El problema no es menor ni meramente ideológico. El sarampión, por ejemplo, es una enfermedad altamente contagiosa que puede dispararse con rapidez cuando cae la cobertura de vacunación. Eso ya se ha visto en distintos puntos de Estados Unidos en los últimos años, donde brotes localizados han obligado a movilizar recursos sanitarios y a reforzar campañas de emergencia. Si a ese escenario se le suma una flexibilización oficial de las exigencias, el riesgo de expansión aumenta, sobre todo entre niños pequeños, comunidades con menor acceso a la salud y familias expuestas a información falsa o confusa. La OMS, según las alertas recogidas por la fuente, interpreta la medida como un retroceso que puede tener efectos más allá de las fronteras estadounidenses, porque los virus no respetan fronteras políticas ni ideológicas.

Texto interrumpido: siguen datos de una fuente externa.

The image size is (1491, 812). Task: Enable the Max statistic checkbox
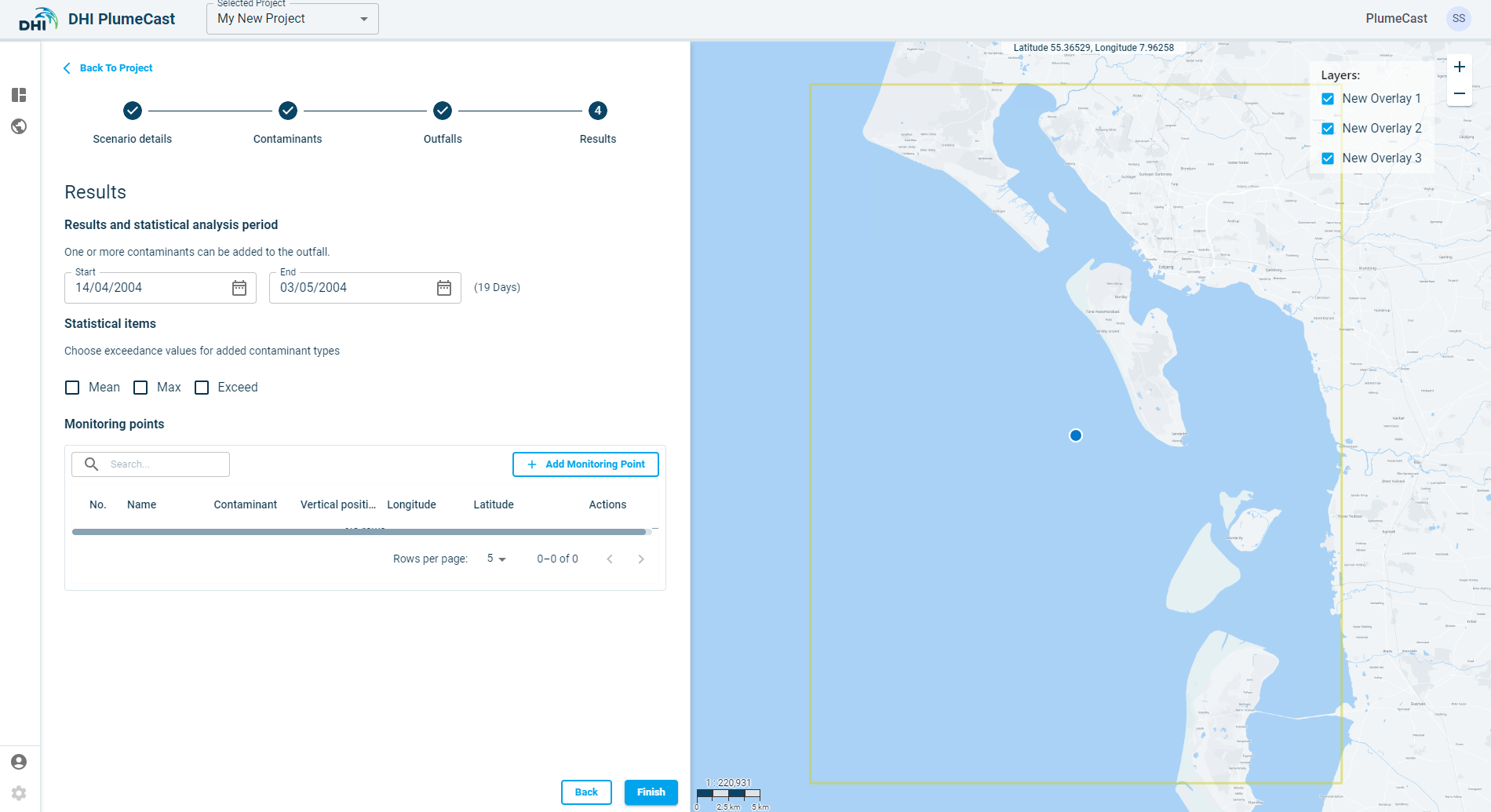(x=140, y=388)
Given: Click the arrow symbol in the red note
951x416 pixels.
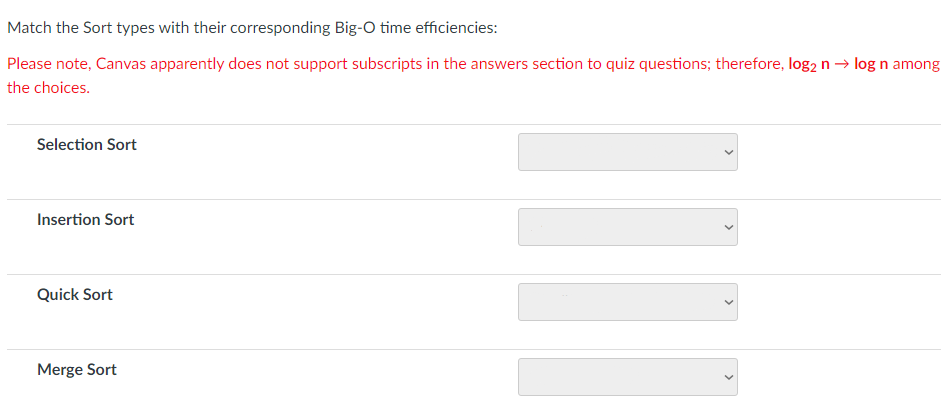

La decisión de Trump también reabre una discusión de fondo sobre el papel del Estado en salud pública. En Estados Unidos, la vacunación infantil obligatoria no nació como una imposición arbitraria, sino como respuesta a epidemias que durante décadas costaron miles de vidas y dejaron secuelas permanentes. Relajar esas reglas en medio de un resurgimiento de enfermedades prevenibles es, para buena parte de los médicos, una apuesta peligrosa que pone la carga del riesgo sobre los niños y sus familias. Y aunque el debate suele presentarse como una disputa entre libertad individual y mandato estatal, en la práctica lo que está en juego es algo más concreto: si el país protege a sus menores con base en la evidencia o si abre la puerta a una crisis sanitaria evitable.